NORTHWEST INDIAN CEMETERY, ETC. v. Peterson, 552 F. Supp. 951 (N.D. Cal. 1982)
December 17, 1982
R. Max PETERSON, in his official capacity as Chief, United States Forest Service; John R. Block, in his official capacity as Secretary of the Department of Agriculture; United States Forest Service; and United States of America; Defendants.
STATE OF CALIFORNIA, Acting By and Through The NATIVE AMERICAN HERITAGE COMMISSION and The Resources Agency, Plaintiff,
John R. BLOCK, in his official capacity as Secretary of the United States Department of Agriculture; R. Max Peterson, in his official capacity as Chief of the Forest Service of the United States Department of Agriculture; Zane G. Smith, Jr., in his official capacity as Regional Forester of the California Region of the Forest Service of the United States Department of Agriculture, Defendants.
United States District Court, N.D. California.
*952 *953 Julie E. McDonald, Michael R. Sherwood, Sierra Club Legal Defense Fund, San Francisco, Cal., Marilyn B. Miles, Michael S. Pfeffer, David J. Rapport, California Indian Legal Services, Eureka, Cal., George Deukmejian, Atty. Gen. of Cal., Robert H. Connett, Asst. Atty. Gen., Edna Walz, Deputy Atty. Gen., Sacramento, Cal., for plaintiffs.

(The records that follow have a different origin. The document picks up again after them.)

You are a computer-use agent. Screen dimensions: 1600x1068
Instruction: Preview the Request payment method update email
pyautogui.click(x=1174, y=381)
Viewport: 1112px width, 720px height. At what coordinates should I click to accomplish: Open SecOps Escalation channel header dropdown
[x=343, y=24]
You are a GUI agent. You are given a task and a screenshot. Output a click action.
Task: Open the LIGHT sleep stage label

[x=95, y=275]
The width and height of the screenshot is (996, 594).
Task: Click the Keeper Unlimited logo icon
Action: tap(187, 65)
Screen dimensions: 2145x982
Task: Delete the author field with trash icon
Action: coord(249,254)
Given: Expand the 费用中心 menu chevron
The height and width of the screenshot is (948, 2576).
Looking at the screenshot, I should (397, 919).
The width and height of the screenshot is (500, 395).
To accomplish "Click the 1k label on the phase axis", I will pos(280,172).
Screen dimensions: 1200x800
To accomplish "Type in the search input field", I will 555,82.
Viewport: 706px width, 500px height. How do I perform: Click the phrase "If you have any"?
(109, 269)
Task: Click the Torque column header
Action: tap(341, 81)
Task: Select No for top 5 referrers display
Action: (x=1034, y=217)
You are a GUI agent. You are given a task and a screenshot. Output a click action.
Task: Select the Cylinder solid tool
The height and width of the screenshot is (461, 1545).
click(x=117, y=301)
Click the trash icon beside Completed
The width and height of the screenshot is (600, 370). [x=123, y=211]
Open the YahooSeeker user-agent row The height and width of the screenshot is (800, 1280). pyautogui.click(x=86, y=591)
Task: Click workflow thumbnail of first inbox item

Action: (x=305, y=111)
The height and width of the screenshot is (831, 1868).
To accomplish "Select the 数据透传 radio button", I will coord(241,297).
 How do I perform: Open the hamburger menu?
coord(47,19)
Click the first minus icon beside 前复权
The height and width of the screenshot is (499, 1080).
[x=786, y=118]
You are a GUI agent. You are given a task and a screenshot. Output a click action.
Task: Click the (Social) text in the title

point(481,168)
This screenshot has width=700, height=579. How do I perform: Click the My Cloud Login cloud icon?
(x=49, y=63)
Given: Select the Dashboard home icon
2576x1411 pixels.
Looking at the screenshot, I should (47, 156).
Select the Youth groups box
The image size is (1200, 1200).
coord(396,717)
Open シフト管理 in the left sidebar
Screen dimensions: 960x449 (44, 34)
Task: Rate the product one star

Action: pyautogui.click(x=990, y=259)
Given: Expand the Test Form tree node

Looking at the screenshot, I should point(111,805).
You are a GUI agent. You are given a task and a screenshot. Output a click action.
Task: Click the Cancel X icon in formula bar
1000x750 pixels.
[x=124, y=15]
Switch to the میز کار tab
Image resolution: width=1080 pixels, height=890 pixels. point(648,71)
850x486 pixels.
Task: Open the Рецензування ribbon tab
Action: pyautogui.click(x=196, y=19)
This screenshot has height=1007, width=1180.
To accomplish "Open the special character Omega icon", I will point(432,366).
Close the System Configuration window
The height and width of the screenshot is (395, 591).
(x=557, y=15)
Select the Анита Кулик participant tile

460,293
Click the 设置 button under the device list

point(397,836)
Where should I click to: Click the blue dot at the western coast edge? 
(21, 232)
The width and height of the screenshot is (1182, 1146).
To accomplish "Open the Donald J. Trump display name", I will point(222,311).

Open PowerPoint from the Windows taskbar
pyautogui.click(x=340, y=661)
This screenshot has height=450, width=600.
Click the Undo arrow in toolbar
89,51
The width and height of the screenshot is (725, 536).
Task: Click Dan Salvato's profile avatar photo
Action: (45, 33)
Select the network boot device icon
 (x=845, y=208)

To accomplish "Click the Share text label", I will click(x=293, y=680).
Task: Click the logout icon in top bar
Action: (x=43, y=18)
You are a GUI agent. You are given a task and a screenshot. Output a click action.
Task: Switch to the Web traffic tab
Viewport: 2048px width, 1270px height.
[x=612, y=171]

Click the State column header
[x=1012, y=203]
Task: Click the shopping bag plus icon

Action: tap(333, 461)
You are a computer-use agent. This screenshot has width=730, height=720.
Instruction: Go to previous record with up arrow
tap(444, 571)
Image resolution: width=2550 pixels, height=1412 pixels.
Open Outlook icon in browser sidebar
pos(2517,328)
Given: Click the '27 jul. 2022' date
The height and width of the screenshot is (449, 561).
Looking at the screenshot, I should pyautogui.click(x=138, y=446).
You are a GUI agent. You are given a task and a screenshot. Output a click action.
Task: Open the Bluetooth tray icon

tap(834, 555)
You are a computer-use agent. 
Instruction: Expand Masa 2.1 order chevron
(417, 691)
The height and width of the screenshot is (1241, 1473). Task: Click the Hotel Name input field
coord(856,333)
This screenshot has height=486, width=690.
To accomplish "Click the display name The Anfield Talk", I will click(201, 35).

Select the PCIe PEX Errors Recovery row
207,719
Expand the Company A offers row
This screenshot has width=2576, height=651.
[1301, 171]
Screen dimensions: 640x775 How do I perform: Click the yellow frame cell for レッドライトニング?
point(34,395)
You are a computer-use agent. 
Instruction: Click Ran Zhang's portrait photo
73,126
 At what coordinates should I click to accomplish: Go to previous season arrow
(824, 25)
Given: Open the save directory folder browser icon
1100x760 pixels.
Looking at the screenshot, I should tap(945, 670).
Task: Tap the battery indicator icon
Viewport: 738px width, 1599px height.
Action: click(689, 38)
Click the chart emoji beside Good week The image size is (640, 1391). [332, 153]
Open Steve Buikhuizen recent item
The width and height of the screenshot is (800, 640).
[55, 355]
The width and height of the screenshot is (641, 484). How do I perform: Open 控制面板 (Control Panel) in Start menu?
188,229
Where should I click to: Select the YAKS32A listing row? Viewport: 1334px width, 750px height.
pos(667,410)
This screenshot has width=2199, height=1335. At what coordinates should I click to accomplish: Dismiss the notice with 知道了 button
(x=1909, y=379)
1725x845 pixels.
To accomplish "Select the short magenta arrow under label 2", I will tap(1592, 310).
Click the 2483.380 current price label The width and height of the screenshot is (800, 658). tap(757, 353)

Joseph Russoniello, U.S. Atty., Rodney H. Hamblin, Asst. U.S. Atty., Chief, Land & Resources Div., San Francisco, Cal., for defendants.
ORDER DENYING MOTIONS FOR A PRELIMINARY INJUNCTION
WEIGEL, District Judge.
These two related suits challenge decisions by the United States Forest Service (1) to complete construction of the last six miles (Chimney Rock Section) of a paved road from Gasquet, California, to Orleans, California (the "G-O road") and (2) to adopt a forest management plan which would permit the harvesting of timber in the "Blue Creek Unit" ("Blue Creek") of Six Rivers National Forest.
The complaints in the two suits allege virtually identical causes of action. The plaintiffs in both allege that the challenged decisions violate: (1) the First Amendment of the Constitution of the United States; (2) the American Indian Freedom of Religion Act of 1978, 42 U.S.C. § 1996; (3) the National Environmental Policy Act ("NEPA"), 42 U.S.C. § 4321 et seq.; (4) the National Historic Preservation Act, 16 U.S.C. § 470 et seq.; (5) the Federal Water Quality Control Act, 33 U.S.C. § 1251 et seq.; as well as the Porter-Cologne Water Quality Control Act, Cal. Water Code § 13000 et seq.; (6) fishing and water rights reserved to American Indians on the Hoopa Valley Indian Reservation; (7) defendants' trust responsibility towards the rights of American Indians; (8) the Wilderness Act, 16 U.S.C. § 1131 et seq.; (9) the Administrative Procedure Act, 5 U.S.C. § 706; (10) the National Forest Management Act of 1976, 16 U.S.C. § 1600 et seq.; and (11) the Multiple Use, Sustained Yield Act, 16 U.S.C. §§ 528-31. Plaintiffs move for a preliminary injunction to prevent construction of the Chimney Rock Section of the G-O road.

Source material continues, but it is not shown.